Trecho fornecido:
Apesar do narcisismo do gesto que, neste caso, peço emprestado ao poeta Manuel de
Barros, o ato de se colocar na pele de um juiz
ou de um simples avaliador de um objeto, trabalho ou concurso tem um alto grau
de sedução. Este ano, passei ao largo das especulações, expectativas e
programação do Oscar, que eles chamam de maior prêmio da indústria do cinema,
mas não consigo deixar de dar pitacos sobre algumas fitas premiadas. Desta vez, o evento me pareceu um tanto esvaziado, mas a qualidade de algumas produções garantiu mais uma safra de boa diversão.

Extrato de dados:
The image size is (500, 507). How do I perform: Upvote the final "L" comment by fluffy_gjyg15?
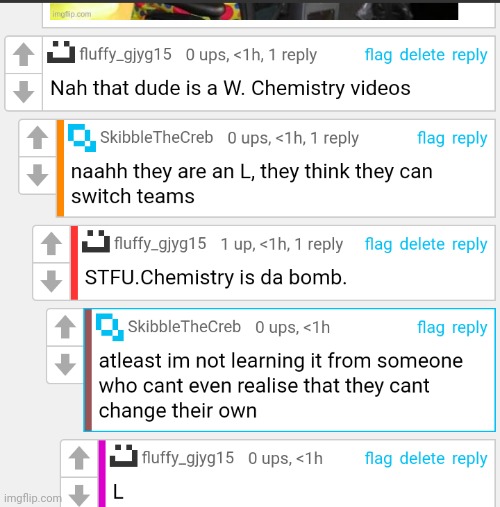click(79, 458)
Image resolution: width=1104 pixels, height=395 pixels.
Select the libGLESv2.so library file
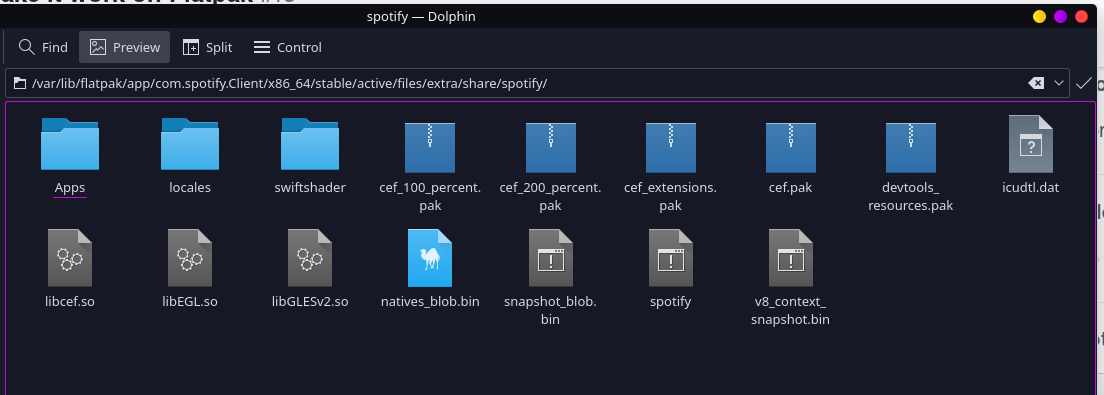310,258
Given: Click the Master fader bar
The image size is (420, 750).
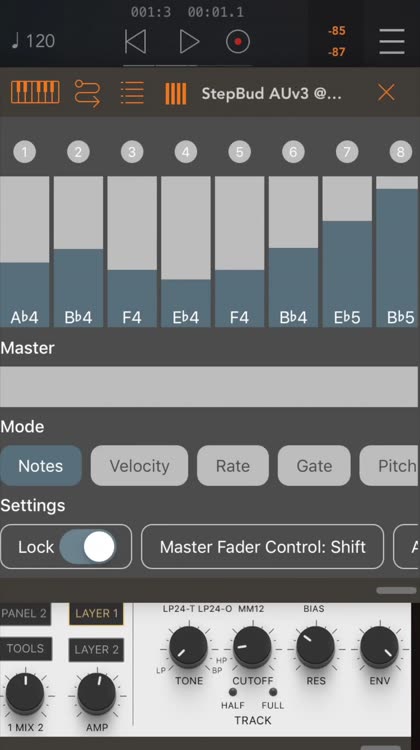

Requisitos:
Segundo o trecho fornecido, como o evento do Oscar pareceu desta vez? Use apenas o trecho fornecido como fonte.

Resposta:
Pareceu um tanto esvaziado.